The End of Gay and the Death of HeterosexualityThe End of Gay and the Death of Heterosexuality
by Bert Archer
Thunder’s Mouth Press. 288 pages, $14.95

 

First published in Canada two years ago but only now out in the U.S., The End of Gay raises questions that many of his readers have probably pondered but few have openly discussed. Focusing primarily on the last twenty years of sexual history (but covering topics as diverse as psychoanalysis, the Kinsey Report, and the bonobo chimps), The End of Gay provides a critical overview of identity-centered gay and lesbian (and queer) scholarship and culture. The book is well researched, though the absence of Eve Sedgwick’s work—arguably some of the central texts in the field—is puzzling. Archer successfully integrates anecdotal and autobiographical elements into the text, offering the introspections of a sexually active man and his reflections about the current state of sexual affairs. His conclusion? The categories we have just don’t work any more: “We are enriched, straight and gay (and bi and transgendered and two-spirited), for having gone through gay, and we’ll be much better off when we’re out the other side.” Identity politics, emerging largely from the women’s movement, is a complicated issue for us all. Think of how we gradually went from G to glbtq. Our identities proliferate under the tent of inclusiveness and diversity, but, suggests Archer, these identities also handcuff us, compelling us to limit our desires to parameters set by our identities. Giving due credit to our gay and lesbian antecedents, whom he calls warriors, Archer concludes: “The most fundamental, most valuable victory won by our warrior class has been the space—political, personal, economic—to do as we please, an inherent and necessary part of which is the ability to step back from the front lines and see ourselves as we actually are in peacetime, as sexual beings whose boundaries are inscribed not by gender or anatomy, and certainly not by anything as contrived as sexual identity, but by pleasure and emotional opportunity.”

By Chris Freeman

 

Do Everything in the DarkDo Everything in the Dark
Gary Indiana
St. Martin’s Press / Griffin. 256 pages $12.95

 

Gary Indiana is the critical coroner of America’s walking dead, a vast throng. His book on Andrew Cunanan, Three Month Fever, is pure genius.
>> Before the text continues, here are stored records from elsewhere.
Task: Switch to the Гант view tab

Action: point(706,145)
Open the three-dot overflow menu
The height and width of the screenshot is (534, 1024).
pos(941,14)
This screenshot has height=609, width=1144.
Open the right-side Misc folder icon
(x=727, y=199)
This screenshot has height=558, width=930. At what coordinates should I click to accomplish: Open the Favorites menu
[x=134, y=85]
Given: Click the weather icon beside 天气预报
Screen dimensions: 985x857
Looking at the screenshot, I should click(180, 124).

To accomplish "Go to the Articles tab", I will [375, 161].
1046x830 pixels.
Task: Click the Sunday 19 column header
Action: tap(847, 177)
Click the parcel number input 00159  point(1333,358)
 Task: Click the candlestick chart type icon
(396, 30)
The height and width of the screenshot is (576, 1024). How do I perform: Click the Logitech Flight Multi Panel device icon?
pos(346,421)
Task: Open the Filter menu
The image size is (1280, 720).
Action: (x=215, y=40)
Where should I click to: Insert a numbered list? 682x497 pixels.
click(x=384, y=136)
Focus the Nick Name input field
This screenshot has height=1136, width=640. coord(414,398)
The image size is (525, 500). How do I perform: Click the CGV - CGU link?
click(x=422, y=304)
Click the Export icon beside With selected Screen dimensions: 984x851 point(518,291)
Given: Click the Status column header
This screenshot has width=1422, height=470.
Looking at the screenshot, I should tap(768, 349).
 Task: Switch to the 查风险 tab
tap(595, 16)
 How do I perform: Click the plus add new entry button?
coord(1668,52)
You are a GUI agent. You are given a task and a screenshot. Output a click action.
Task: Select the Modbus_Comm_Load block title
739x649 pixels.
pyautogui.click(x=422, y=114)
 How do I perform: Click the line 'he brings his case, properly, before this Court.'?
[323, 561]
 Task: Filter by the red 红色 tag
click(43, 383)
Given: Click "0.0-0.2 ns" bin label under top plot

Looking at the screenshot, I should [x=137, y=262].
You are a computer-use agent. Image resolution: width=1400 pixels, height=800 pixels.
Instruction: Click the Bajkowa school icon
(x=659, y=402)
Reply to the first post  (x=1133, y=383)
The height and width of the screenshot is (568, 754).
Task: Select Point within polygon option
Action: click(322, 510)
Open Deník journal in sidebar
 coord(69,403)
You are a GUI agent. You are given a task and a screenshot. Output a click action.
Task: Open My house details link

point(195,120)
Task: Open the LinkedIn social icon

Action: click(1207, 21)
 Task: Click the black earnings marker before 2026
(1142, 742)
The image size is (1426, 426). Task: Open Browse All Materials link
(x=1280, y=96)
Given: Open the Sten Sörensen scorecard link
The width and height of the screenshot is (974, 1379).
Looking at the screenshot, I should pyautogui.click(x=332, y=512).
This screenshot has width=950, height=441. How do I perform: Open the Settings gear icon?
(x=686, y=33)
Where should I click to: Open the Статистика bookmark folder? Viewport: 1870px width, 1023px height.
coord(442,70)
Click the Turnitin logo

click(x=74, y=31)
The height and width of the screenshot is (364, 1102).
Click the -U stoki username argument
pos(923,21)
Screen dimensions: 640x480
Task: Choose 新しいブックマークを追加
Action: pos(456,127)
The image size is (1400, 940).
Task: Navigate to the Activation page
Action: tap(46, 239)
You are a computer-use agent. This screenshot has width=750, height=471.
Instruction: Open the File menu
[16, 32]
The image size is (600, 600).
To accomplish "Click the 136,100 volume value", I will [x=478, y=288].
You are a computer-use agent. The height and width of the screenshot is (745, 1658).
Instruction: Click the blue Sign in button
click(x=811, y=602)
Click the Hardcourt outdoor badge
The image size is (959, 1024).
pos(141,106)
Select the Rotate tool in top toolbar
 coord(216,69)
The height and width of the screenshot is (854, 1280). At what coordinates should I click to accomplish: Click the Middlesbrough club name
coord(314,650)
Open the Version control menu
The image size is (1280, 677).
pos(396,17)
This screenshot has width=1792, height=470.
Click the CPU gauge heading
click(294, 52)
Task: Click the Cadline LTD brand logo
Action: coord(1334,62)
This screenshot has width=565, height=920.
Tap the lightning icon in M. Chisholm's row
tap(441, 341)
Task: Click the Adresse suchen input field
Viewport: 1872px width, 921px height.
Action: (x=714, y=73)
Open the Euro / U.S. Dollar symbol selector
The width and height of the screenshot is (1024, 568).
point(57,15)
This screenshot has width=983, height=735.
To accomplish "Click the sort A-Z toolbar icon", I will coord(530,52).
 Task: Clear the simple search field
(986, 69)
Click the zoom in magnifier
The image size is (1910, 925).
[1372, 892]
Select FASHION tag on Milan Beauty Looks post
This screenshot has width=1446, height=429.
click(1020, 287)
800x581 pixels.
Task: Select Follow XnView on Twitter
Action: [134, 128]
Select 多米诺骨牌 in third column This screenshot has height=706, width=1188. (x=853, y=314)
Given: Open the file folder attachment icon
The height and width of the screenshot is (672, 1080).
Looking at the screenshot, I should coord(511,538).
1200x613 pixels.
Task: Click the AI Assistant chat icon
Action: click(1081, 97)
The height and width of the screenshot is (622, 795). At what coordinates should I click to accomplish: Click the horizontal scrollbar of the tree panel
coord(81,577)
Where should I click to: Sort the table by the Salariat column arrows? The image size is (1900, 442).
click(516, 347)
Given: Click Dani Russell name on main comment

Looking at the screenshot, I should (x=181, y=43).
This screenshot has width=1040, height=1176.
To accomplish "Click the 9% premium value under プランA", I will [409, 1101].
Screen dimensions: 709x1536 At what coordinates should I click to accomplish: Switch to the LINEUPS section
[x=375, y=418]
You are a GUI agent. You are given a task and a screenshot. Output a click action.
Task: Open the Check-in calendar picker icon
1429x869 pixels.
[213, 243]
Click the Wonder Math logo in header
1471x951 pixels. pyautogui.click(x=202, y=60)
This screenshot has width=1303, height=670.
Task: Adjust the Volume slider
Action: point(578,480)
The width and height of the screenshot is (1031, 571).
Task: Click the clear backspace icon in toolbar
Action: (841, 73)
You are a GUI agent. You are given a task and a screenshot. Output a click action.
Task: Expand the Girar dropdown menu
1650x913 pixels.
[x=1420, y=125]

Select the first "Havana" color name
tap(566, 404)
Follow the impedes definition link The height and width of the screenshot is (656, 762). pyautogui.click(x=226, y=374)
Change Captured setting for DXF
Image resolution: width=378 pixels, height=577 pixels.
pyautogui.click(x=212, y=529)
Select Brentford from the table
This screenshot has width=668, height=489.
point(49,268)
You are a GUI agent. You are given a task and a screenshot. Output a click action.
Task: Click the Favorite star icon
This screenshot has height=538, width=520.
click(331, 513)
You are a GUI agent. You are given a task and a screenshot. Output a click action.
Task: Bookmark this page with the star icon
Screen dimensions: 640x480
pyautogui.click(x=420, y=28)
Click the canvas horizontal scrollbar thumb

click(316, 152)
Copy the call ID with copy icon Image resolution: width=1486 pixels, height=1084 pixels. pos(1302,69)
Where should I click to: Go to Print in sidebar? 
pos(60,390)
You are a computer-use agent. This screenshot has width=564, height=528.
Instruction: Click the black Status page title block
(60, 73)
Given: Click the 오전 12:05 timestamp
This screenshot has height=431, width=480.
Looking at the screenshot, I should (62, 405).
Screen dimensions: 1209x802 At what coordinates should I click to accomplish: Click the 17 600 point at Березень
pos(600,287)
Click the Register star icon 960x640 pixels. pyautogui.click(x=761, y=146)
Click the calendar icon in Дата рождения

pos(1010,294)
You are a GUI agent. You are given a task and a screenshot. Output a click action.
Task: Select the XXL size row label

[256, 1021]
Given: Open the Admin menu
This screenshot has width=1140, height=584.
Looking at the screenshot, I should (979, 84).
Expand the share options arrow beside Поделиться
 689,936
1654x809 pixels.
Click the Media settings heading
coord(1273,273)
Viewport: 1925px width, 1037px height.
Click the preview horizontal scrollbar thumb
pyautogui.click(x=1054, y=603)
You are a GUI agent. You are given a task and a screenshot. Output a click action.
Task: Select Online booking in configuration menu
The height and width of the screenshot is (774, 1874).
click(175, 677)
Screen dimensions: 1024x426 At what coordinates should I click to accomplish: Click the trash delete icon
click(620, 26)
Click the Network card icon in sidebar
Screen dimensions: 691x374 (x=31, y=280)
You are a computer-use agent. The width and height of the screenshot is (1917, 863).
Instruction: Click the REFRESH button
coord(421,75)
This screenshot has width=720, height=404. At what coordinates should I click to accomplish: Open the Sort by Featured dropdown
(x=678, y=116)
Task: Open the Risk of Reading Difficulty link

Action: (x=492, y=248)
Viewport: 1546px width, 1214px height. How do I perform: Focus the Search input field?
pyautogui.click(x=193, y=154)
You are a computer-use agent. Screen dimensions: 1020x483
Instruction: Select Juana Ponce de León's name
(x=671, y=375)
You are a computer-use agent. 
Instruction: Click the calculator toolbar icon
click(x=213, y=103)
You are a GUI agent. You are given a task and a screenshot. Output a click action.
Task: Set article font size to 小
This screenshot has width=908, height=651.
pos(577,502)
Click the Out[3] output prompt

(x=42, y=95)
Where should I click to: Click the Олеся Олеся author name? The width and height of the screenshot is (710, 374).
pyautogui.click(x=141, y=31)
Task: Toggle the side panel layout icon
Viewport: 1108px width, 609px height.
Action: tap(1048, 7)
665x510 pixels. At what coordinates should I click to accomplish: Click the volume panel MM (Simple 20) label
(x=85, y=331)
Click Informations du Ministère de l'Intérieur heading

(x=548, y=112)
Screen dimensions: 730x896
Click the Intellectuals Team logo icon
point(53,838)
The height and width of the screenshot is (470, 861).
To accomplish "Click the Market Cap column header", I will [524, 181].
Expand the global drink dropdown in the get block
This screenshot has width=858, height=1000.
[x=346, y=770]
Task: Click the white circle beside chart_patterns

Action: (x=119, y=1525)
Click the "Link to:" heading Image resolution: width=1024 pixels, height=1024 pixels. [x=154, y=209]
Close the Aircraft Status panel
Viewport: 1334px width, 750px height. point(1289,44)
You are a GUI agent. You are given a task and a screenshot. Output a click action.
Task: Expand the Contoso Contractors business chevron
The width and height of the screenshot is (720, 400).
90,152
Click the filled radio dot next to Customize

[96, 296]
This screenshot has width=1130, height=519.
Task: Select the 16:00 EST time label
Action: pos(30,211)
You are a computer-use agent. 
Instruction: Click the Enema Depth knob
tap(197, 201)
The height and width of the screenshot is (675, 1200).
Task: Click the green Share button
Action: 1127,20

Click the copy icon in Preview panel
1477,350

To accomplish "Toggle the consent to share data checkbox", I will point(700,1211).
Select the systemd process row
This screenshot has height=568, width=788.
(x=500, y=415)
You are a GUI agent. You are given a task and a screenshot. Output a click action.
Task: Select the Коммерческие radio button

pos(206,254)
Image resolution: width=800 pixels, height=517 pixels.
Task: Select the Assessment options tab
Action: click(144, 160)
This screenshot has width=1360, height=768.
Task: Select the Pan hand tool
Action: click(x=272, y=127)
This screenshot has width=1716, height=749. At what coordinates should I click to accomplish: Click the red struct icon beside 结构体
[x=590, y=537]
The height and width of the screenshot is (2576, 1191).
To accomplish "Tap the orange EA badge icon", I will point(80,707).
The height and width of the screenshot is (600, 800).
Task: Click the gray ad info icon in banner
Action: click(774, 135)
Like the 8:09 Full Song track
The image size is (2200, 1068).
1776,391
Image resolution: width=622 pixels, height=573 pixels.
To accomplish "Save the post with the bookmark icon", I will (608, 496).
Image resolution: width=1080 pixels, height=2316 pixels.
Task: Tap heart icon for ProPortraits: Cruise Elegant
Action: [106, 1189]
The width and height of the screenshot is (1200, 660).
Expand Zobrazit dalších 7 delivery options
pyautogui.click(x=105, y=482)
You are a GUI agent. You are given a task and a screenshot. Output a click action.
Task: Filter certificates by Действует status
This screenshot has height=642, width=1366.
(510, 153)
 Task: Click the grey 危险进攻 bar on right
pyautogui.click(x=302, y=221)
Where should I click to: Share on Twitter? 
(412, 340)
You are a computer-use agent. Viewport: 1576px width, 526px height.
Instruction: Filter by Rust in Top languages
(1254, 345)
It is my opinion that he wrote one of the best short story collections in my lifetime, Scar Tissue, which includes his mad-brilliant story, “I Am Candy Jones.” In his sixth novel, Do Everything in the Dark (just published in paperback), Indiana examines the tragicomic fate of la vie bohème when all the bright butterflies, full of their dreams and delusions in the big city, slam into the aging game. It continues Indiana’s exploration of social anomie and disconnection with his famous scabrous wit. But it is also a chilling chronicle of madness and failure, disastrous life choices and the many ways love dies in a world that a lot of people find increasingly impossible to live in. It’s the story of several couples and solitary wanderers through the summer of 2001, as their internationally scattered vacations throw their long-festering incompatibilities and resentments into exotic and unbearable relief. Indiana’s large and terrifying cast of America’s cultural elite exhibit their worst behavior—although the author does show some sympathy for their fears and fragilities and thwarted good intentions. This is a dark, funny, and mature novel from a seasoned witness to Americans’ foibles of the past thirty years.